[PROVIDED RECORDS Boundary: Start]
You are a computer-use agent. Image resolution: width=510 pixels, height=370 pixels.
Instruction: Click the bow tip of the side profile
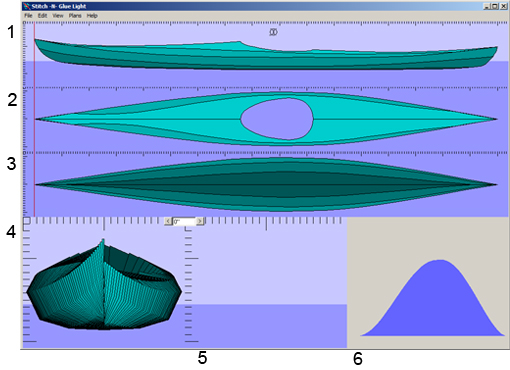click(x=36, y=41)
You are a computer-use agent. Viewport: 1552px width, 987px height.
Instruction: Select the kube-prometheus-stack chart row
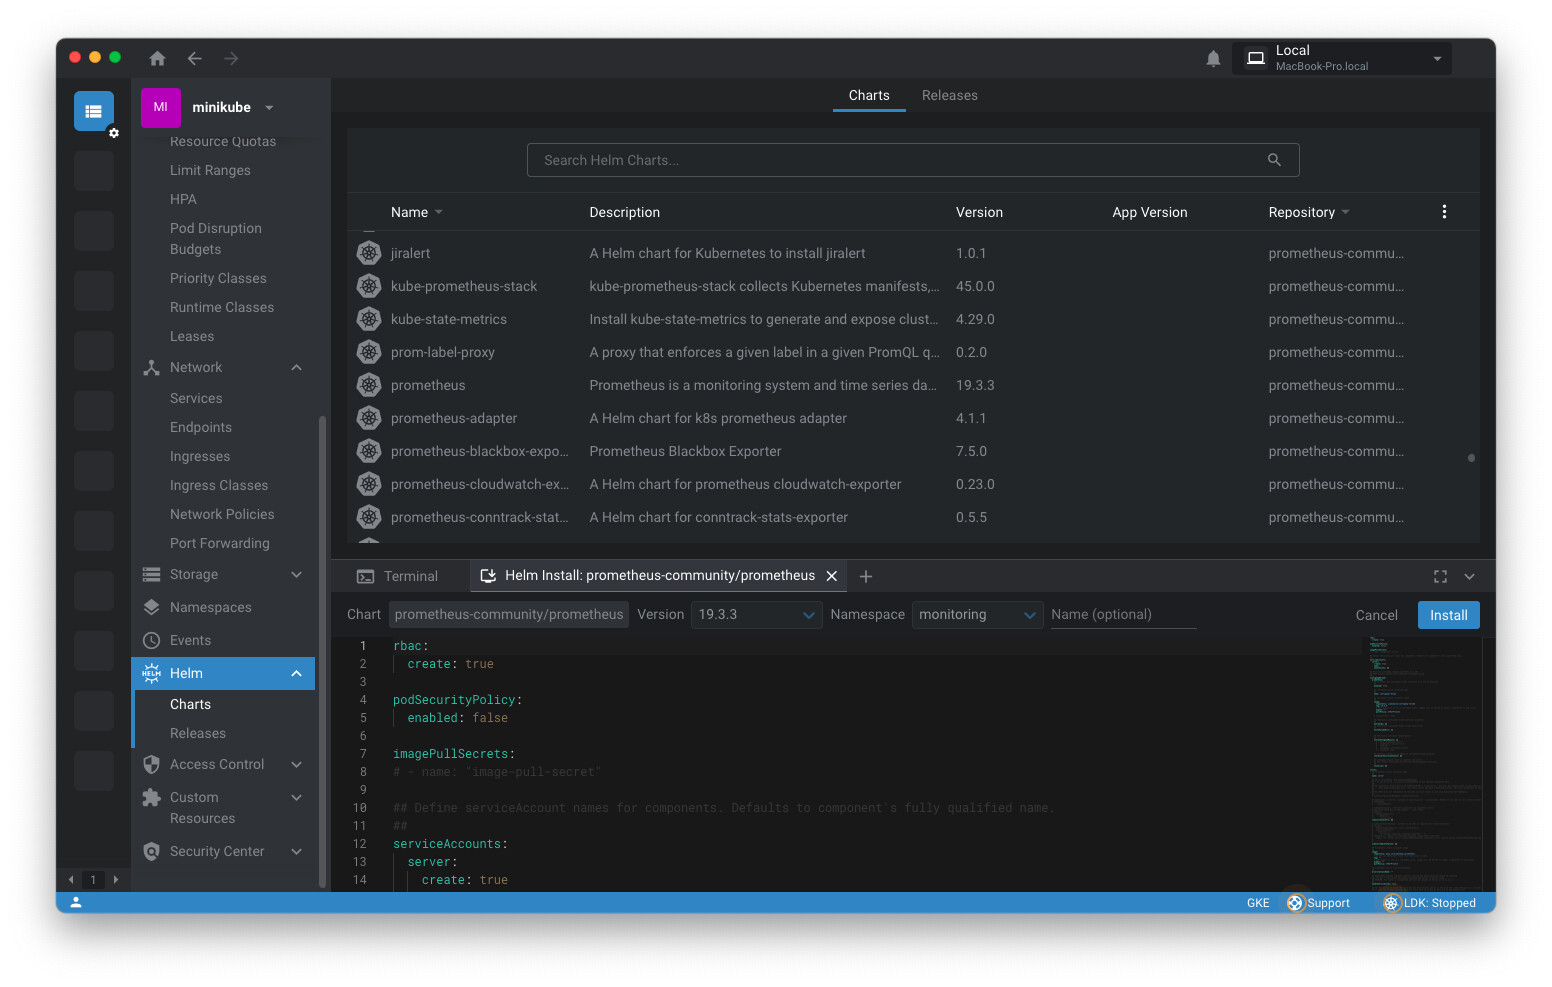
[PROVIDED RECORDS Boundary: End]
- WORK TO COMPLETE:
Pictures must be left out. Return verbatim only the lines from the line with "You are a computer-use agent. Viewport: 1552px" through the final line of the material above, including both ends.

- RESULT:
You are a computer-use agent. Viewport: 1552px width, 987px height.
Instruction: Select the kube-prometheus-stack chart row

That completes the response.